Exercise goal:
Each line starting at the one that contains "Task: Open the Formatting menu" and ending at the one that contains "At what coordinates" must be returned exactly, and the rest of the listing is left out.

Given records:
——————

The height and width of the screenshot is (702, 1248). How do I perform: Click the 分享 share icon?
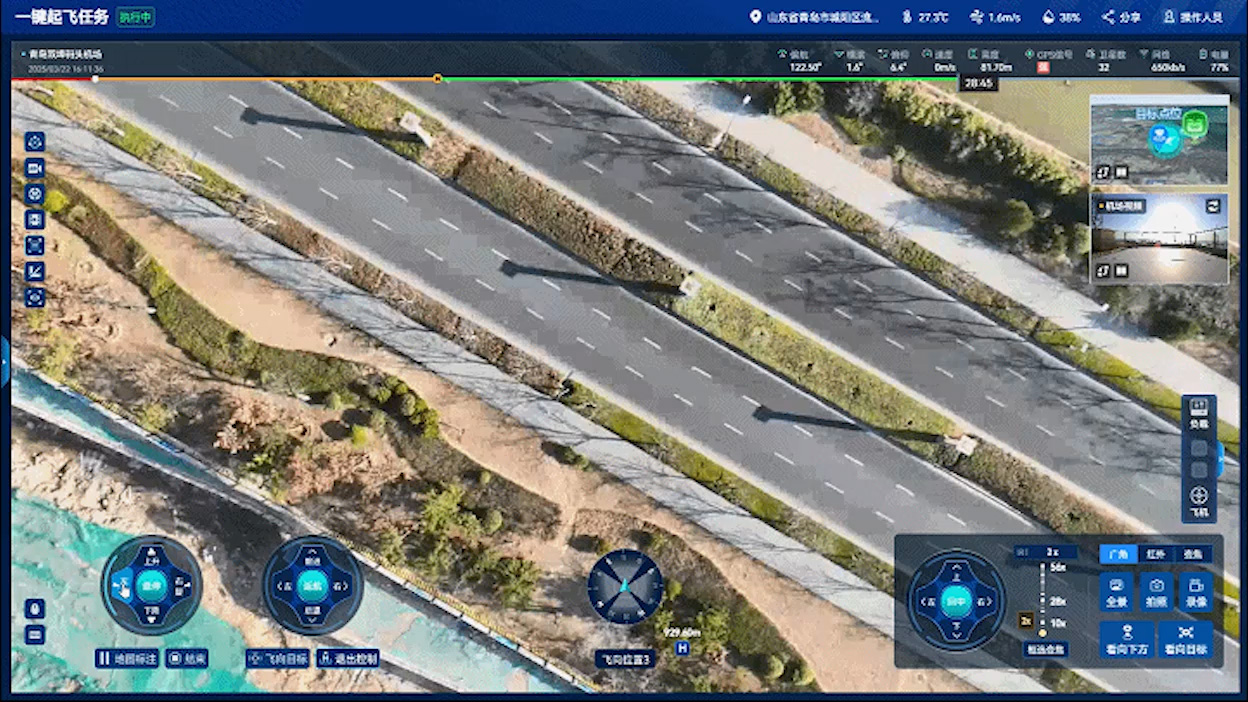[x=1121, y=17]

——————

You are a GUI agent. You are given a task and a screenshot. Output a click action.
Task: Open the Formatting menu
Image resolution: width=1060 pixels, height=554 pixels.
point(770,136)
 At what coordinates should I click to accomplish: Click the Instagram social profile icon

——————

Exercise response:
Task: Open the Formatting menu
Image resolution: width=1060 pixels, height=554 pixels.
point(770,136)
 At what coordinates should I click to accomplish: Click the Instagram social profile icon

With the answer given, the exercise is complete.